Zweiter Weltkrieg: Korea-Verband demonstriert seit Jahrzehnten Solidarität mit den “Trostfrauen”

Mit der Kapitulation Japans endete am 2. September 1945 der Zweite Weltkrieg in Asien. Wie in Europa, waren zahlreiche Frauen und Mädchen Vergewaltigungen und anderen Formen sexualisierter Gewalt ausgesetzt. Die japanische Armee verschleppte und versklavte Frauen aus Japans damaligen Kolonien Korea und Taiwan sowie aus besetzten Ländern wie China, Indonesien oder den Philippinen. Um in Deutschland das Schicksal der sogenannten Trostfrauen bekannt zu machen, gründetet der Berliner Korea-Verband 2009 die „AG Trostfrauen". Wir haben mit Nataly J. H. Han, Vorstandsvorsitzende des Korea-Verbandes, über die Arbeit der Aktionsgruppe gesprochen.

Nataly Han vom Koreaverband

Warum hat sich die AG-”Trostfrauen” gegründet?

Nataly J. H. Han: „Als Korea-Verband haben wir uns schon lange mit den ‚Trostfrauen‘ solidarisiert. Ausschlaggebend für die Gründung der AG war der Besuch der Überlebenden Won-Ok Gil aus Südkorea 2008. Anschließend sind verschiedene Initiativen und Organisationen wie die koreanische und japanische Fraueninitiative, kirchliche Gruppen oder auch Amnesty International sowie interessierte Einzelpersonen zusammengekommen, um weitere Veranstaltungen zu organisieren.“

Die AG nimmt mittwochs an Demonstrationen teil. Wie sind diese entstanden und was bedeutet die Online-Aktion in diesem Jahr?

Nataly J. H. Han: „Die Mittwochsdemonstrationen haben am 8. Januar 1992 angefangen, als der damalige japanische Premierminister Südkorea besuchte und die japanische Regierung leugnete, dass es die ‚Trostfrauen’ überhaupt gegeben hat. Seitdem demonstrieren Überlebende und ihre UnterstützerInnen jeden Mittwoch vor der japanischen Botschaft in Seoul. Die Mittwochsdemonstrationen haben sich zu einer wichtigen Plattform für Solidarität und Austausch mit den ’Trostfrauen’ entwickelt.“

Wir haben uns von Berlin aus immer wieder mit den Überlebenden solidarisiert, so etwa zum diesjährigen Internationalen Frauentag.

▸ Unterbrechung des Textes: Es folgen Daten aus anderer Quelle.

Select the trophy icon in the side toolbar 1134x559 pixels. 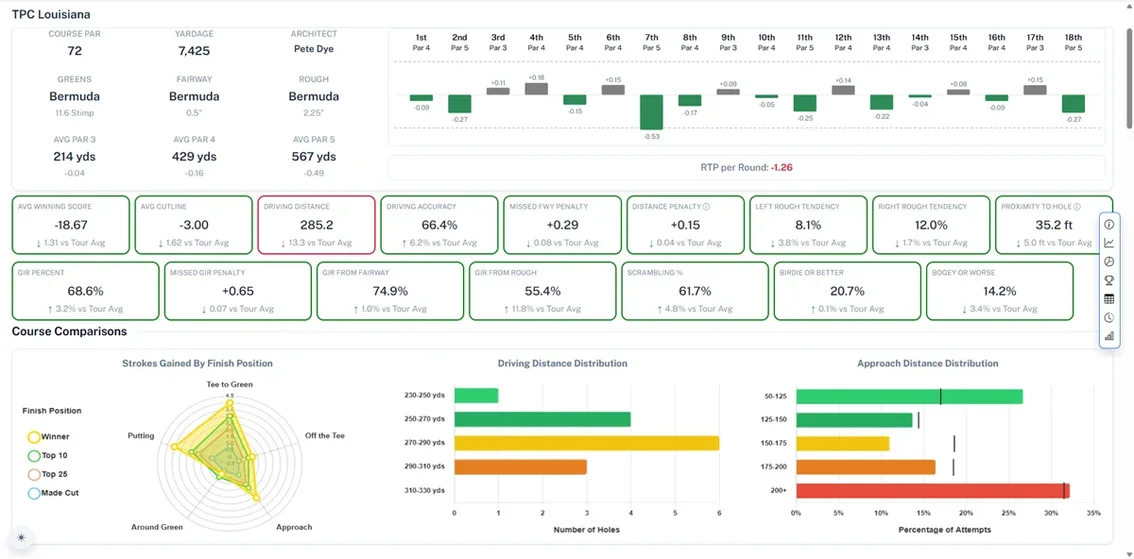tap(1109, 280)
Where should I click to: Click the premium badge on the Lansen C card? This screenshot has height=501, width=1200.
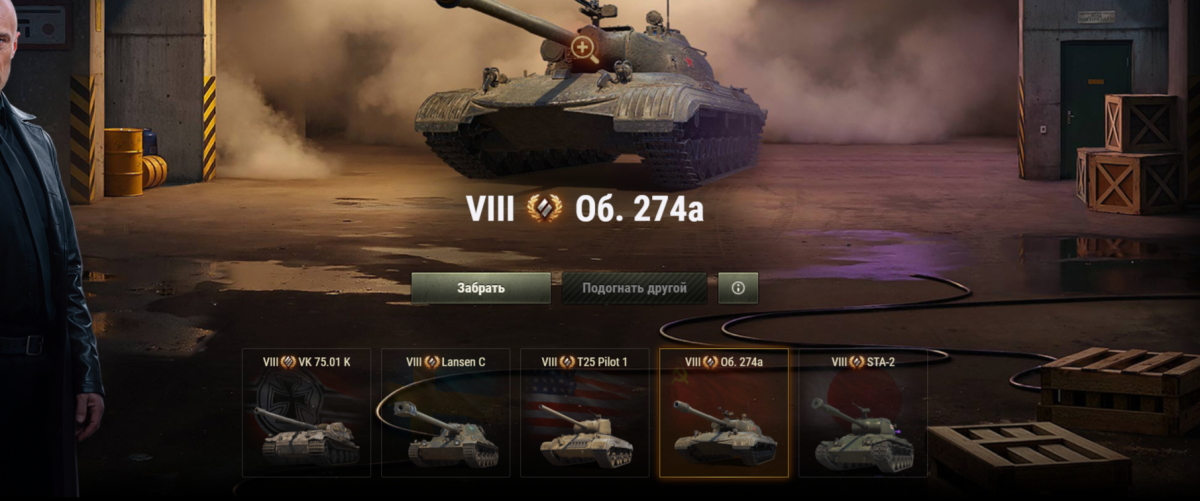tap(432, 362)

Mit Arbeiten von Schülerinnen der Theodor-Heuss-Gemeinschaftsschule haben wir eine Ausstellung im Glaspavillon vorm Rathaus Tiergarten eröffnet. Die anschließend geplante Mittwochsdemonstration musste wegen Covid-19 ausfallen. Wir entschieden, eine Online-Kampagne zu machen und jeden Mittwoch Fotos und Solidaritätsgrüße hochzuladen.“

Dieses Jahr beteiligt sich auch medica mondiale an der Online-Aktion. Was kann die Teilnahme bewirken?

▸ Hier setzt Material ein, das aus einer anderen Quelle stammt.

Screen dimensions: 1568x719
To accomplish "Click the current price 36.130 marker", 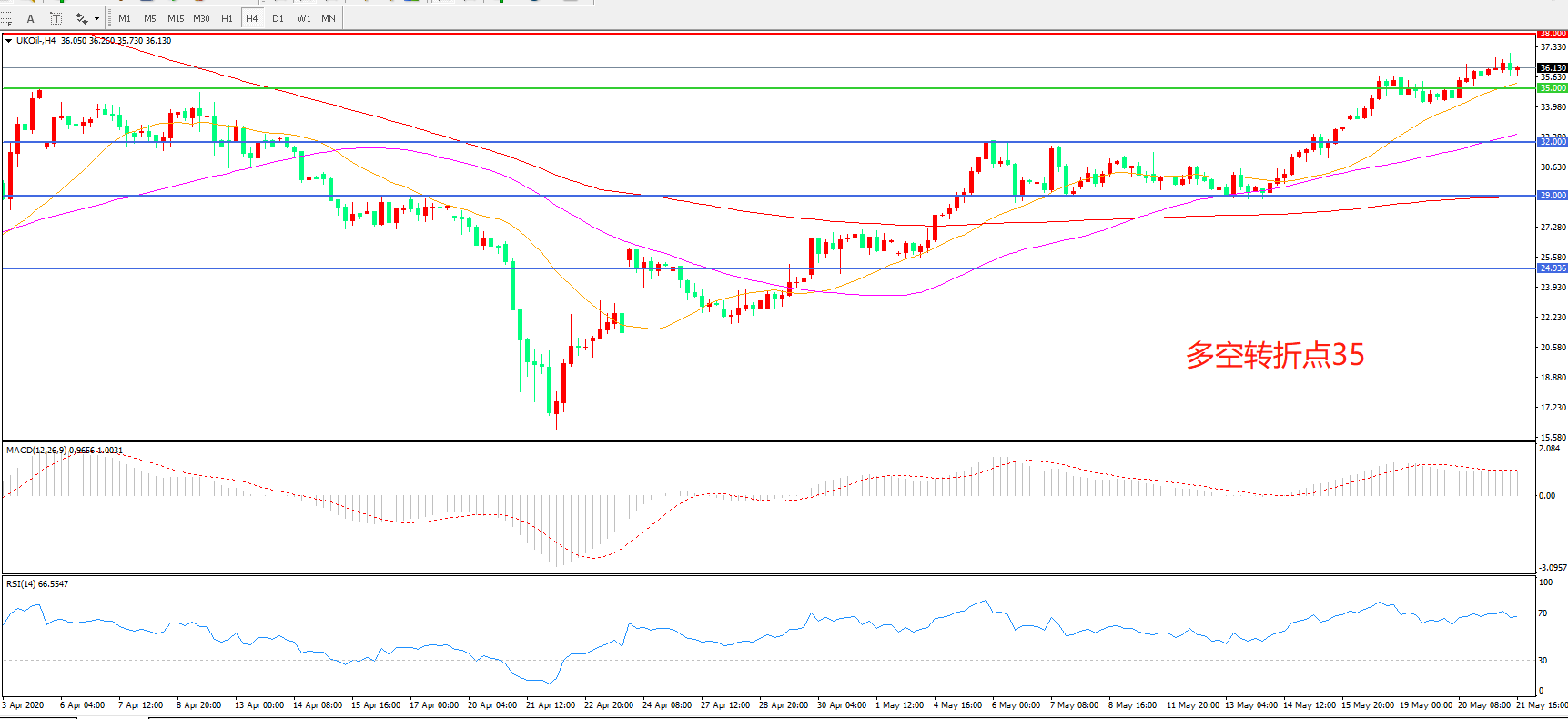I will coord(1552,68).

Nataly J. H. Han: „Ich denke, dass medica mondiale, unsere AG und die Bewegung der „Trostfrauen“ von Anfang an eine enge Verbindung hatten. medica mondiale war beispielsweise im Jahr 2000 auch am Internationalen Frauen-Tribunal in Tokio beteiligt. Namhafte Frauenorganisationen, Juristinnen, Richterinnen und Rechtsanwältinnen aus aller Welt waren anwesend und haben den japanischen Kaiser Hirohito, als Hauptverantwortlichen und als Oberbefehlshaber der Armee seit 1937, symbolisch wegen ‚Verbrechen gegen die Menschlichkeit‘ verurteilt. 2019 haben wir ein neues Museum für die ‚Trostfrauen‘ eröffnet und auch die Arbeit von medica mondiale vorstellen können. All diese Kooperationen und gegenseitige Unterstützung sind großartig.“

Mit der Kampagne ‘Niemals nur Geschichte’ thematisiert medica mondiale die sexualisierte Gewalt, von der weltweit Millionen Frauen betroffen sind. Was bedeutet “Niemals nur Geschichte” für die "AG-Trostfrauen”?

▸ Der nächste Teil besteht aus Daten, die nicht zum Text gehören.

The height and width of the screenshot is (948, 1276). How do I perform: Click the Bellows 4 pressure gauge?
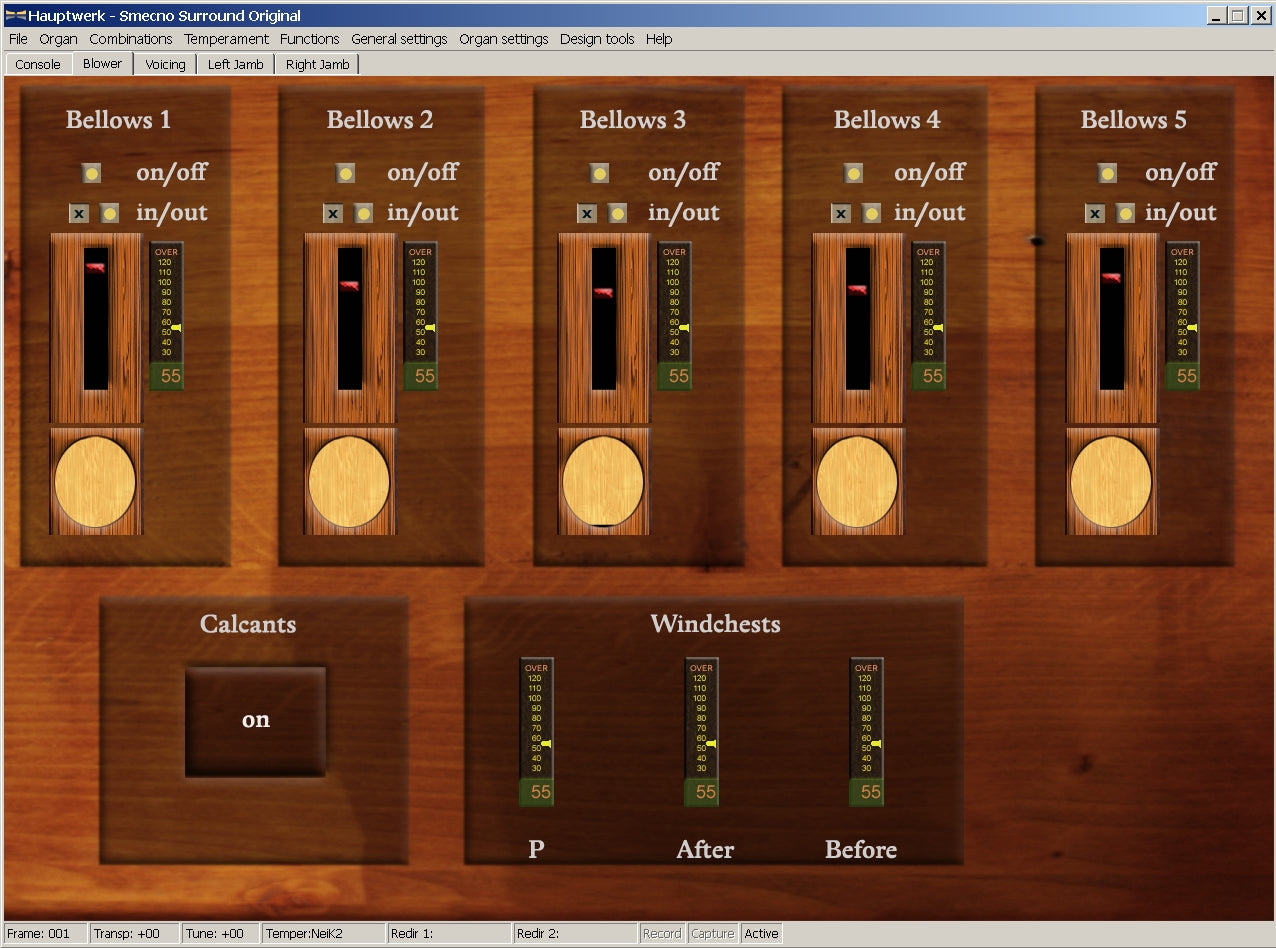click(x=929, y=315)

Nataly J. H. Han: „Als der Krieg beendet war, war es für die Frauen weiter schwierig. Sie haben mit der Angst gelebt, dass jemand sie ‚entdeckt‘. Auch mit großen Schuldgefühlen hatten sie zu kämpfen, obwohl sie nicht schuldig waren. Durch die Bewegung der ‚Trostfrauen‘ haben diese Frauen so viel Kraft erfahren – und ganz entscheidend ist – viele auch den Mut gefunden, öffentlich aufzutreten. Das, was sie immer betonen, ist: ‚Ich möchte nicht, dass sich das wiederholt in der Geschichte. Dass anderen nicht das Gleiche passiert, wie es mir passiert ist.‘ Und deswegen sind die Frauen gegen den Krieg, gegen das Vergessen. Die Geschichte wird immer weiterleben und wir werden immer mit großer Entschlossenheit daran erinnern, damit sich die Geschichte nicht wiederholt.“

Autorin: Das Interview führte Sara Fremberg, Bereichsleitung Kommunikation & Politik bei medica mondiale.